Work through the data and say how many lines contain "computer". The number alone is the answer.
:: RECORDS TO USE
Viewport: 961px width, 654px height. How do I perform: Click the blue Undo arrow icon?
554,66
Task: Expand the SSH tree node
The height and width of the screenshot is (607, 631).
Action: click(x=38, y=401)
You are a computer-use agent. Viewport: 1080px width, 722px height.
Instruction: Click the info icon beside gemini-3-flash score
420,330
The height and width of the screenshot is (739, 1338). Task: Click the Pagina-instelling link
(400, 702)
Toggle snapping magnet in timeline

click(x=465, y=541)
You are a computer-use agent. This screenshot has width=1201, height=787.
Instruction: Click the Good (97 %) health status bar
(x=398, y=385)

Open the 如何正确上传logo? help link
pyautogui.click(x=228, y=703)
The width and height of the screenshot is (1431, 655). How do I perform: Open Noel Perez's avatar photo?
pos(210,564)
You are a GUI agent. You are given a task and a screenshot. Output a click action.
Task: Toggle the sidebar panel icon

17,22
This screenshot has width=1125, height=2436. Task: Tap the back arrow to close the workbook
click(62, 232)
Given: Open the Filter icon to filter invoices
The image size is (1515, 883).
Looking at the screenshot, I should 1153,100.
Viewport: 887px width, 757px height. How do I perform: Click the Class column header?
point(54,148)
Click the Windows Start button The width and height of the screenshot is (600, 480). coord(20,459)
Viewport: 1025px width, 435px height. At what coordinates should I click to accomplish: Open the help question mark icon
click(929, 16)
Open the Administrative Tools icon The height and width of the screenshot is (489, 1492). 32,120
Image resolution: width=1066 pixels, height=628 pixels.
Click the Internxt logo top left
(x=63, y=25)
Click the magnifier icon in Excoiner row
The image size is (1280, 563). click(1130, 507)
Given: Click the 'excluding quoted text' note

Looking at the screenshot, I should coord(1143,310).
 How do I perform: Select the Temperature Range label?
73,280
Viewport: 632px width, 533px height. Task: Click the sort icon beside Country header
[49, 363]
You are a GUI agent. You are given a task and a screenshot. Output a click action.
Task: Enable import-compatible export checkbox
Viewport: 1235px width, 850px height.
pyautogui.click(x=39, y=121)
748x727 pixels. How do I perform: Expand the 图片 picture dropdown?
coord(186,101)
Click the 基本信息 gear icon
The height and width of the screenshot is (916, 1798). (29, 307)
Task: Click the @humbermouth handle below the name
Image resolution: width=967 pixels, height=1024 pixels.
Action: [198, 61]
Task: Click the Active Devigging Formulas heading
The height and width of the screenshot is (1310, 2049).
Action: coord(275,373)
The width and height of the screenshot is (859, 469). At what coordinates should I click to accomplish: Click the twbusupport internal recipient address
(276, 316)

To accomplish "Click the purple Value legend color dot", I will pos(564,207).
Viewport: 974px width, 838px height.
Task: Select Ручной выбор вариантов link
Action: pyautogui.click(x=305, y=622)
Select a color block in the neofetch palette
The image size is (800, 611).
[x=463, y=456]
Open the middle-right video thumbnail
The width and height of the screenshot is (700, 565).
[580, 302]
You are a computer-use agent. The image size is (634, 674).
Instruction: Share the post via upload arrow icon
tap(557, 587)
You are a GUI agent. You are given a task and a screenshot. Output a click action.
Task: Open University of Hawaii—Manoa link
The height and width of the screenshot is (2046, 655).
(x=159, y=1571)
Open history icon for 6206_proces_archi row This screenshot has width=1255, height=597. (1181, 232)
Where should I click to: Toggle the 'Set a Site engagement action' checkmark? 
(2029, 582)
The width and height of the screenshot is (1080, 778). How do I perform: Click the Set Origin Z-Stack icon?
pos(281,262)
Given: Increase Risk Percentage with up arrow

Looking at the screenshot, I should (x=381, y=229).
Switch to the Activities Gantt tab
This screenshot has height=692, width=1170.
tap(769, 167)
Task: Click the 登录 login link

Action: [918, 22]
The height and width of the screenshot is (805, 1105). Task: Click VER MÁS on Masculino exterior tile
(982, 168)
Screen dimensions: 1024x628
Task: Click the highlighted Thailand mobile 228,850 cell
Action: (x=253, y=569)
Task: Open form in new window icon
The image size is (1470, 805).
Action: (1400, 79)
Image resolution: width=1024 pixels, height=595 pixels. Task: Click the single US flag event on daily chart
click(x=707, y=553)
::::
• TASK ANSWER
3